Twelfth CRISPR patent awarded to UC team
New patent covers compositions of the Cas9 protein with a single-guide RNA for targeting DNA
September 3, 2019
The U.S. Patent and Trademark Office (USPTO) today (Tuesday, Sept. 3) awarded a new CRISPR-Cas9 patent to the University of California (UC), University of Vienna and Emmanuelle Charpentier, bringing the team’s CRISPR patent portfolio to 12.
The new patent (U.S. 10,400,253) covers compositions of single-molecule, DNA-targeting RNA (single-guide RNA, or sgRNA) and a Cas9 protein or nucleic acid encoding the Cas9 protein.
The USPTO has allowed the claims of five other applications that are expected to issue as patents in the coming months, one of them — covering sgRNAs or DNA molecules encoding sgRNAs — on Sept. 10.
Altogether, the university will hold 17 patents covering compositions and methods of targeting and editing genes in any setting, such as within plant, animal and human cells, as well as methods to modulate transcription.
“The continued recognition from the USPTO of the Doudna-Charpentier team for the CRISPR-Cas9 gene-editing technology speaks to the revolutionary nature of the team’s work,” said Eldora Ellison, the lead patent strategist on CRISPR-Cas9 matters for UC and a director at the law firm Sterne, Kessler, Goldstein & Fox. “The university remains committed to its fundamental mission of applying the CRISPR-Cas9 invention for the public good.”
The team that invented the CRISPR-Cas9 DNA-targeting technology included Doudna and Martin Jinek at UC Berkeley; Charpentier, then at Umea University in Sweden and now director of the Max Planck Institute for Infection Biology in Germany; and Krzysztof Chylinski of the University of Vienna. The methods covered by today’s patent, as well as the other methods claimed in UC’s previously issued patents and those set to issue, were included among the CRISPR-Cas9 gene editing technology work disclosed first by the Doudna-Charpentier team in its May 25, 2012, priority patent application.
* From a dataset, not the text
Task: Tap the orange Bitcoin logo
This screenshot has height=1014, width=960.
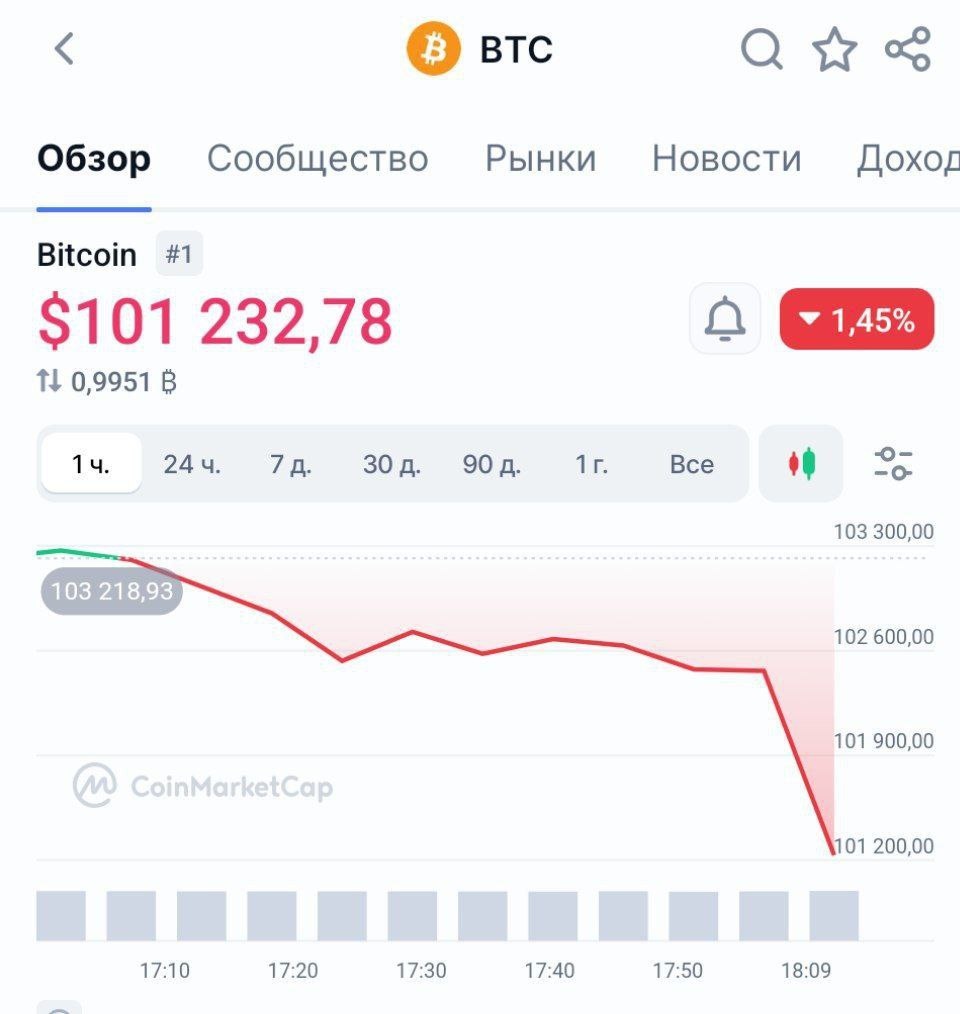Action: click(x=433, y=49)
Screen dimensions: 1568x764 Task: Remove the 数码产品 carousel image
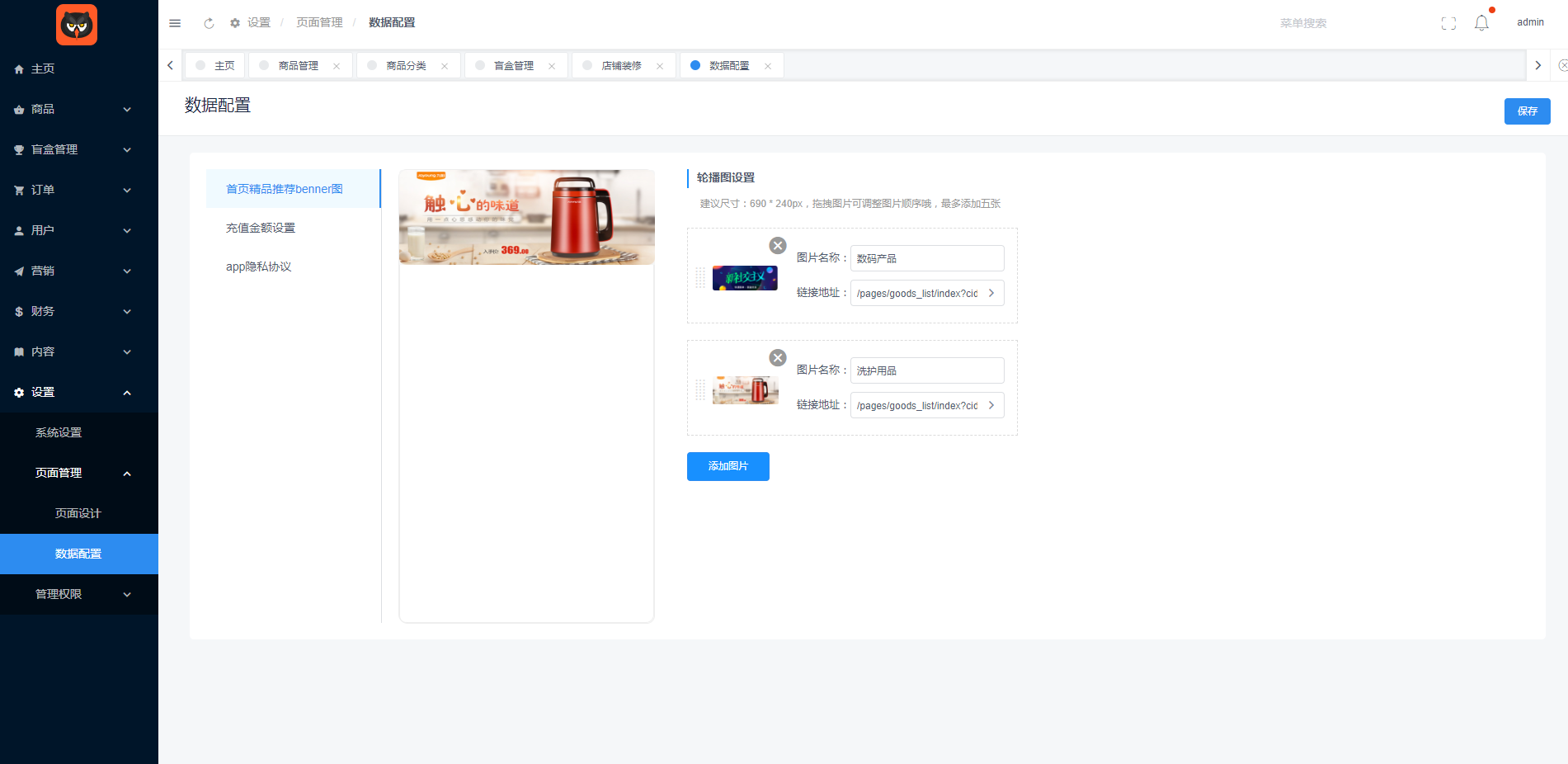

Additional CRISPR-Cas9 patents in this team’s portfolio include 10,000,772; 10,113,167; 10,227,611; 10,266,850; 10,301,651; 10,308,961; 10,337,029; 10,351,878; 10,358,658; 10,358,659; and 10,385,360. These patents are not a part of the recently declared interference between 14 UC patent applications and multiple patents and one application previously issued to the Eli and Edith L Broad Institute of MIT and Harvard. The interference jeopardizes essentially all of the Broad Institute’s CRISPR patents involving eukaryotic cells. The institute is a biomedical and genomic research center in Cambridge, Massachusetts.
International patent offices have also recognized the pioneering innovations of the Doudna-Charpentier team, in addition to the 12 patents granted in the United States so far. The European Patent Office (representing more than 30 countries), as well as patent offices in the United Kingdom, China, Japan, Australia, New Zealand, Mexico and other countries, have issued patents for the use of CRISPR-Cas9 gene editing in all types of cells.
The University of California has a long-standing commitment to develop and apply its patented technologies, including CRISPR-Cas9, for the betterment of humankind. Consistent with its open-licensing policies, UC allows nonprofit institutions, including academic institutions, to use the technology for non-commercial educational and research purposes.
In the case of CRISPR-Cas9, UC has also encouraged widespread commercialization of the technology through its exclusive license with Caribou Biosciences Inc. of Berkeley, California. Caribou has sublicensed this patent family to numerous companies worldwide, including Intellia Therapeutics Inc. for certain human therapeutic applications. Additionally, Charpentier has licensed the technology to CRISPR Therapeutics AG and ERS Genomics Limited.